**ACTION ITEM:**
Repeat nothing but the lines below running from the one containing "Where should I click to: Open" to the one containing "Task: Get directions À partir de ce lieu". Keep both end lines.

** TASK DATA follows **

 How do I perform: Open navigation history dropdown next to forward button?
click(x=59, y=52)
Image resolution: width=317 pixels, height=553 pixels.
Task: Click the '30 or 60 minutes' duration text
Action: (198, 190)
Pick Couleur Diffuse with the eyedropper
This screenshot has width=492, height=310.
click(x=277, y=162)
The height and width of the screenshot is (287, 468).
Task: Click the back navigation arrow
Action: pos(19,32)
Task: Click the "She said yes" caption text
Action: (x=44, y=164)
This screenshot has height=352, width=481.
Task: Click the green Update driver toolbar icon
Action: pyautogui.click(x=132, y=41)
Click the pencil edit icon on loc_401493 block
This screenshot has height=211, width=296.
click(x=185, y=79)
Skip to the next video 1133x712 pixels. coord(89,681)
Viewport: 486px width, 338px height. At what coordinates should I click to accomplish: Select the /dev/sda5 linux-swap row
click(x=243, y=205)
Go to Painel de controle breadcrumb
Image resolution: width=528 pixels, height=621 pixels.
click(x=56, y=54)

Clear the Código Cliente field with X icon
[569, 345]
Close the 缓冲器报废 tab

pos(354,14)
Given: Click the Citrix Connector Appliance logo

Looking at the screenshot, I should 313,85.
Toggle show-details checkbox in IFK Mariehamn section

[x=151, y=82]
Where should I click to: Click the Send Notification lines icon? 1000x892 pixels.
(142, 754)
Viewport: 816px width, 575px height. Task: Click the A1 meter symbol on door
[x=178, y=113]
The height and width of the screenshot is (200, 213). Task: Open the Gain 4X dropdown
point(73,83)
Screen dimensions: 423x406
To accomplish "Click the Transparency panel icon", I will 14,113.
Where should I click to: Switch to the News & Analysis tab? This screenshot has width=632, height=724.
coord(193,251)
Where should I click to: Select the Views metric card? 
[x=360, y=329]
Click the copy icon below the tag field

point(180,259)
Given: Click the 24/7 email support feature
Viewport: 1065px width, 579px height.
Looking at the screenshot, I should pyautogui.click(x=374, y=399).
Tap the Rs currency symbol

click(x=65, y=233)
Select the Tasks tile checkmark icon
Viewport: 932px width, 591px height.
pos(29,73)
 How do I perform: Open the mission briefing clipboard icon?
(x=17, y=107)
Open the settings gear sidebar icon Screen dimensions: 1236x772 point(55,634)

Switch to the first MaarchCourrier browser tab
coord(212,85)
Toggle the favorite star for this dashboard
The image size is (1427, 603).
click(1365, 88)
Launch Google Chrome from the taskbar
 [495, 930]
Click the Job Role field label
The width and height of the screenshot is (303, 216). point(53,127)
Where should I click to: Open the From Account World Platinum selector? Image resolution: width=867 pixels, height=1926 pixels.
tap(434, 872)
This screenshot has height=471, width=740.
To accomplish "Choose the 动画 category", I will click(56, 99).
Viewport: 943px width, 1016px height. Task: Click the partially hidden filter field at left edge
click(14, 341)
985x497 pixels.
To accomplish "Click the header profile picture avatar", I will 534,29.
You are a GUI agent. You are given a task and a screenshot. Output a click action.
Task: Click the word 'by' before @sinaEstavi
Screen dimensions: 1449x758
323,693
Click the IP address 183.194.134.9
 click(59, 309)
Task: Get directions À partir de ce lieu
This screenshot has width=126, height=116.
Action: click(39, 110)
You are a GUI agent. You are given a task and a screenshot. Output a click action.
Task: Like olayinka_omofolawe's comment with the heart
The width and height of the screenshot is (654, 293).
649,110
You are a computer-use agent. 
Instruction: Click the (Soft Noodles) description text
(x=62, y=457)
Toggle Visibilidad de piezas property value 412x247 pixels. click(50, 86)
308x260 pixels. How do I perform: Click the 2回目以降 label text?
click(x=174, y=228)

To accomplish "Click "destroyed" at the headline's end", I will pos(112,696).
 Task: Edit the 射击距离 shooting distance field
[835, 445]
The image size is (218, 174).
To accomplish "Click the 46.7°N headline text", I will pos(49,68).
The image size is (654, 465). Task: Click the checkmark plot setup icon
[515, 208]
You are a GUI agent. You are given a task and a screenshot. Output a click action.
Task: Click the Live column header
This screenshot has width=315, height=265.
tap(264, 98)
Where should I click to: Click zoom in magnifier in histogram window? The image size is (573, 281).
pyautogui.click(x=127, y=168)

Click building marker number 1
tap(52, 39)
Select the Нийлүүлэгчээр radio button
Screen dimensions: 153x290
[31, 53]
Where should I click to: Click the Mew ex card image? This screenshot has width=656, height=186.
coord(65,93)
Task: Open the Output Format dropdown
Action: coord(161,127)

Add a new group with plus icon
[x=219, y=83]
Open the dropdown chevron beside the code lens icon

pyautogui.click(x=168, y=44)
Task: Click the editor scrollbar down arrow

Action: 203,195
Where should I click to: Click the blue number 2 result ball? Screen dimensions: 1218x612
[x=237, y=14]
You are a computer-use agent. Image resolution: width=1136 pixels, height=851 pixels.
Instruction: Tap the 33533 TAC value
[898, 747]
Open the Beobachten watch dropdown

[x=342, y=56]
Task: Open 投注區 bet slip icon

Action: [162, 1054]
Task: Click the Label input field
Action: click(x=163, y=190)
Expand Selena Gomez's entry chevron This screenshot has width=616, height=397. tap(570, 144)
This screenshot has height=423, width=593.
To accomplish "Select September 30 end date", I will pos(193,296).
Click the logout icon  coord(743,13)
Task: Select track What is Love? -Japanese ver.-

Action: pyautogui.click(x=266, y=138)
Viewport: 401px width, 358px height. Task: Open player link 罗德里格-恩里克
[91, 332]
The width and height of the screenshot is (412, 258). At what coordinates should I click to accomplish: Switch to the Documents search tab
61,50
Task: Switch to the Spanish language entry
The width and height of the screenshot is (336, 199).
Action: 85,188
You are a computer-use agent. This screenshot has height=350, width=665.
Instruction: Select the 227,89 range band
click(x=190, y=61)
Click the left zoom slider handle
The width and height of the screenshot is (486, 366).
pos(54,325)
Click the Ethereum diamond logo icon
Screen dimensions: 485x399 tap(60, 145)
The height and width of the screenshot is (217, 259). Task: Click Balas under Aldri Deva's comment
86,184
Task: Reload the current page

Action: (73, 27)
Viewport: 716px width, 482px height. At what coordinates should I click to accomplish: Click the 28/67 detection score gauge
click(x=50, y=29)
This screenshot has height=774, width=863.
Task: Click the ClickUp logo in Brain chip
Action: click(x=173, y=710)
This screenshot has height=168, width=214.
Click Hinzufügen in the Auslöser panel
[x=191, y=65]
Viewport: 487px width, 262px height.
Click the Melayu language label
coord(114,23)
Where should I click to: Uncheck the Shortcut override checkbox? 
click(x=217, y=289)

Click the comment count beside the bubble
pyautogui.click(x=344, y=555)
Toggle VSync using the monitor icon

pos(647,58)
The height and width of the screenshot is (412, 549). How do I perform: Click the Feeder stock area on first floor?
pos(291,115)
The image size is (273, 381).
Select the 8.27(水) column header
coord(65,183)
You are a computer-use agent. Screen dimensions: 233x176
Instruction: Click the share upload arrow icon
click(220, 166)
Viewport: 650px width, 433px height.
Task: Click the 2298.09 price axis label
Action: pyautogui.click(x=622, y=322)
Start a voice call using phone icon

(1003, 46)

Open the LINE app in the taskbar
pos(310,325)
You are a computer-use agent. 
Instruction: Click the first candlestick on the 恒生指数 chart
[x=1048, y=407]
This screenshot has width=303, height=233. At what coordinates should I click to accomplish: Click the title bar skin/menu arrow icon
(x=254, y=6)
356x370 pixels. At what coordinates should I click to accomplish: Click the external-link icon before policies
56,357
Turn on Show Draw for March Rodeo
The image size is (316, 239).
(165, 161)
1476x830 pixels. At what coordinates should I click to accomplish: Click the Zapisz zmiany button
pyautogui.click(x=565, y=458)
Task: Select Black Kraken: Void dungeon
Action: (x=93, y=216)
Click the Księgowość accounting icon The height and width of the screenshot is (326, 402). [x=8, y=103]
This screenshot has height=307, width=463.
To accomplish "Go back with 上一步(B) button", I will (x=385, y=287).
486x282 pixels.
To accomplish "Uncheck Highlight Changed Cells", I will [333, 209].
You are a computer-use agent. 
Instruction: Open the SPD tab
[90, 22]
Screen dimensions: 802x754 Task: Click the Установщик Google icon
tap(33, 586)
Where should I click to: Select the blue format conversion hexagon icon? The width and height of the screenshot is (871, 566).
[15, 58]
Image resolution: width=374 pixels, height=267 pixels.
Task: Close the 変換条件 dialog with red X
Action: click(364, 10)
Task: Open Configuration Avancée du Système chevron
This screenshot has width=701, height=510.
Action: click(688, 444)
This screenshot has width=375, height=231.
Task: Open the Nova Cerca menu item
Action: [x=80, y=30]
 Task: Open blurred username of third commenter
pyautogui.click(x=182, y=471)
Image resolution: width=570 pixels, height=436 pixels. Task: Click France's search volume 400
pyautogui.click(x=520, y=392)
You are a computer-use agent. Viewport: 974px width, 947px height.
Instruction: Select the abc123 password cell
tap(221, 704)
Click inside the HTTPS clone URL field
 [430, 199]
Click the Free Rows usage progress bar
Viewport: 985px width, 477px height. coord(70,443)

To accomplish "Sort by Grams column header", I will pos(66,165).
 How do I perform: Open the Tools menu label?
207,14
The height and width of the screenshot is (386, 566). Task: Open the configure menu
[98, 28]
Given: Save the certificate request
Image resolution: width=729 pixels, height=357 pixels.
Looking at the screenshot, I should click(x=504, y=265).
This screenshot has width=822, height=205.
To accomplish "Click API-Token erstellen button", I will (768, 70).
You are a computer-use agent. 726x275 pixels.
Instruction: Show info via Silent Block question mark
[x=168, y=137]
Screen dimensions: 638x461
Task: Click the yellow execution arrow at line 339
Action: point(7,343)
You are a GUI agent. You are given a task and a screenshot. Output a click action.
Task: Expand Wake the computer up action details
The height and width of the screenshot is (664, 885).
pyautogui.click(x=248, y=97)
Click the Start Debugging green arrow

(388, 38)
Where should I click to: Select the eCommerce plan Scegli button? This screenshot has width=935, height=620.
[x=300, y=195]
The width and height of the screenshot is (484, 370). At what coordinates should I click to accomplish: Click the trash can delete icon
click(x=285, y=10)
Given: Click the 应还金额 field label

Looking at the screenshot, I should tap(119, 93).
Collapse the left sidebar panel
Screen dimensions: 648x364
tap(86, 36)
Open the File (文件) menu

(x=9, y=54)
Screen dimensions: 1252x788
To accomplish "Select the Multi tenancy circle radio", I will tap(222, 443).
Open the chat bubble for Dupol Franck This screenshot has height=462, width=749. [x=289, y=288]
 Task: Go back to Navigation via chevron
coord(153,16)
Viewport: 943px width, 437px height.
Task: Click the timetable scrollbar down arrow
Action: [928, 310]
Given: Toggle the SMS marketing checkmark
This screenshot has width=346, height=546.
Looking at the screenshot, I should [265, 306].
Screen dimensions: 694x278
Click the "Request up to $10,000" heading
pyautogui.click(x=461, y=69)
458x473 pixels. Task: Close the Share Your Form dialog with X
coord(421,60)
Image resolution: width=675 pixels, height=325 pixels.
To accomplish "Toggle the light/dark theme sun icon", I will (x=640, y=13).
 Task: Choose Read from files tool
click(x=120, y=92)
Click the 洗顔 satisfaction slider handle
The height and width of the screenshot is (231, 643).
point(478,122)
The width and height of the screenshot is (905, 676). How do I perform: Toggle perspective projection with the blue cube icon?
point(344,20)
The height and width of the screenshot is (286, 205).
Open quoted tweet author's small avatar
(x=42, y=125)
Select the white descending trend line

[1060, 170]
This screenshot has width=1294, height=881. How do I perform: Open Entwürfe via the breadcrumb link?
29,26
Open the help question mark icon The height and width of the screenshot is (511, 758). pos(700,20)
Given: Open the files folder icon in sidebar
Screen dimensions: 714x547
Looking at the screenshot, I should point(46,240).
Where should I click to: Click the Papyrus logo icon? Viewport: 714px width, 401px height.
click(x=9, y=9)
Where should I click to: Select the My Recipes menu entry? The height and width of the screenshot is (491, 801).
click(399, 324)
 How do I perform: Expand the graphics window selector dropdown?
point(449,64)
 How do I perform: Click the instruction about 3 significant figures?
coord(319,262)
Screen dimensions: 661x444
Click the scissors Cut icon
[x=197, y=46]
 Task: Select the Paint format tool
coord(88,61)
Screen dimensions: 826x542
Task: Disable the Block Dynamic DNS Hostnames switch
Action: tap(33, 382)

** End of TASK DATA **

**TASK SOLUTION:**
Where should I click to: Open the From Account World Platinum selector? Image resolution: width=867 pixels, height=1926 pixels.
tap(434, 872)
This screenshot has height=471, width=740.
To accomplish "Choose the 动画 category", I will click(56, 99).
Viewport: 943px width, 1016px height. Task: Click the partially hidden filter field at left edge
click(14, 341)
985x497 pixels.
To accomplish "Click the header profile picture avatar", I will 534,29.
You are a GUI agent. You are given a task and a screenshot. Output a click action.
Task: Click the word 'by' before @sinaEstavi
Screen dimensions: 1449x758
323,693
Click the IP address 183.194.134.9
 click(59, 309)
Task: Get directions À partir de ce lieu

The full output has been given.